Some programs lack both the authorization and funding to continue and may have to close down, barring at least a short-term extension, including some trade promotion and grant programs.
While negotiations on a new farm bill were ongoing, there was little talk of a short-term extension of current policy. But as the expiration of the 2014 Farm Bill arrived with no new bill in place, there was mention of a short-term extension to keep current programs in place and put off the ramifications of expired legislation as described.
2018 Farm Bill prospects
With attention still focused on efforts to put forward new farm bill legislation before the end of the year, negotiators have to return to the same difficult questions that weren't resolved between the passage of farm bill legislation in each chamber in June and the expiration of existing legislation in September. And with the uncertainty of the November election clouding the future of control in Congress, the ability to find compromise on key provisions is extremely challenging.
In large measure, the 2018 Farm Bill process has been described as a "status quo" bill, facing calls to at least maintain the farm income safety net in times of low prices and income while also facing no new budget authority and, therefore, limited opportunities to fund major changes or additions to existing programs. However, that has not meant a lack of proposed changes and challenges that remain unresolved for now.
From observations of the ongoing negotiations, it is apparent that some of those proposals have been major challenges to any final agreement. While both bills propose to maintain the status quo in commodities with a continuation of the Agricultural Risk Coverage and Price Loss Coverage programs, there have been battles over protection levels, base acreage and payment limit provisions.
In conservation, there have been major differences over the fate of the Conservation Stewardship Program, and whether it would be maintained or effectively rolled into the Environmental Quality Incentives Program with substantially less total funding.
Then of course, there is nutrition and the battle over SNAP, which was thought to be the primary challenge from day one. While the Senate proposed some changes to management and oversight of SNAP, it largely kept the existing program in place.
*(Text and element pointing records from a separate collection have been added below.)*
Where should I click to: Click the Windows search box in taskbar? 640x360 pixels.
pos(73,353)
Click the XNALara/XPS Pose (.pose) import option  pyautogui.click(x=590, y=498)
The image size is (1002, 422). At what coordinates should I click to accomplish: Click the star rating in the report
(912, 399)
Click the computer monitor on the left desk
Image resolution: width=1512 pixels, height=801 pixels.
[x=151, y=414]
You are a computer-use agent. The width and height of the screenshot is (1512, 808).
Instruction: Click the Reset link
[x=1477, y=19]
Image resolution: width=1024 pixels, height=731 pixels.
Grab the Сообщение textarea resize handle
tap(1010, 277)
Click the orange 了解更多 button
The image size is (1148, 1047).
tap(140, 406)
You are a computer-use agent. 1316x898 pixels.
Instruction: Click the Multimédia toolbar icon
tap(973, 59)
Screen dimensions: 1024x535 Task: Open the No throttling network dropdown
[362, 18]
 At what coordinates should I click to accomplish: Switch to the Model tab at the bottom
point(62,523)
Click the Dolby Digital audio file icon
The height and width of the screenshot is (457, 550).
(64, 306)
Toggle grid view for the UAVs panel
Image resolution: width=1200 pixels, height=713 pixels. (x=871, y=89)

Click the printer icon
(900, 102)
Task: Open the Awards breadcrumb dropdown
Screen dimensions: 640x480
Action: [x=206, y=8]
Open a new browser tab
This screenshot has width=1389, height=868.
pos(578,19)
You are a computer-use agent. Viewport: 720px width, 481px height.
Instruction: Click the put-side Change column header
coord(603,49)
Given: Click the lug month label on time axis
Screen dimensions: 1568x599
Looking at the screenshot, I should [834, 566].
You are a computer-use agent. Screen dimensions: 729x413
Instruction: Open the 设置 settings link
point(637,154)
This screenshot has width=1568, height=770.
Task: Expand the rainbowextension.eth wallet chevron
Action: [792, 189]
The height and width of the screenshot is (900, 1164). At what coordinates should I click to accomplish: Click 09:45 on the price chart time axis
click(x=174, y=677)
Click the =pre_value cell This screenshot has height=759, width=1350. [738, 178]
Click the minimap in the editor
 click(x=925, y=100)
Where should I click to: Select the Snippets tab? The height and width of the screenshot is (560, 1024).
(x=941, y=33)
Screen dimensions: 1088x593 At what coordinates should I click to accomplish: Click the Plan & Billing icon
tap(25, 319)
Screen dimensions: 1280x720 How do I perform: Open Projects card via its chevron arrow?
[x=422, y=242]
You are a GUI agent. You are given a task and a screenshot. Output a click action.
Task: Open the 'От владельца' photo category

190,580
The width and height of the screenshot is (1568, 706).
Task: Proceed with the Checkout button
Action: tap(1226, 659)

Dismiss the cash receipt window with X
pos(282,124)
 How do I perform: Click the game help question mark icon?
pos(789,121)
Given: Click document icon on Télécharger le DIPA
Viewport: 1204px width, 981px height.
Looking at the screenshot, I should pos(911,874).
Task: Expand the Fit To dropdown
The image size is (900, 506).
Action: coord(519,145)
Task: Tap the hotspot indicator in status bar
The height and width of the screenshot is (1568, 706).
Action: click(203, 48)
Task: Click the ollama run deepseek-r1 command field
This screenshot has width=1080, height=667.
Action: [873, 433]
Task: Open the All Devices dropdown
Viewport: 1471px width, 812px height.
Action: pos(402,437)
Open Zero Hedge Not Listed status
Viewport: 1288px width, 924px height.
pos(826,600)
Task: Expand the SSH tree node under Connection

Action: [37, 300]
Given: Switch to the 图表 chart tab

In contrast, the House proposed substantial changes to tighten eligibility provisions and strengthen work requirements. Those changes would effectively reduce participation and total spending on SNAP, drawing loud opposition from SNAP proponents even as the House bill maintained overall SNAP program spending and reinvested the savings in education and job training programs for those facing work (or education) requirements.
For all of the differences noted above and throughout most of the rest of the bill, it was thought that a compromise eventually could be found to push a 2018 Farm Bill across the finish line. However, as the process now stretches to at least the lame-duck session, the added uncertainty of the November election and potential changes in control of Congress in the new year add additional challenges to the negotiations and the securing of final passage in each chamber.
In the meantime, producers are left waiting and watching for some clarity on the future of farm programs. At the same time, they also await more direction on several other major policy issues, not only the ongoing trade conflict, but also bioenergy policy and environmental policy.
Managing for the current situation and uncertainty involves making sound decisions that incorporate both current conditions and potential future directions. It also involves keeping a close eye and ear to the policy arena to be aware of and engaged in the ongoing developments.
Lubben is an Extension Policy Specialist at the University of Nebraska-Lincoln.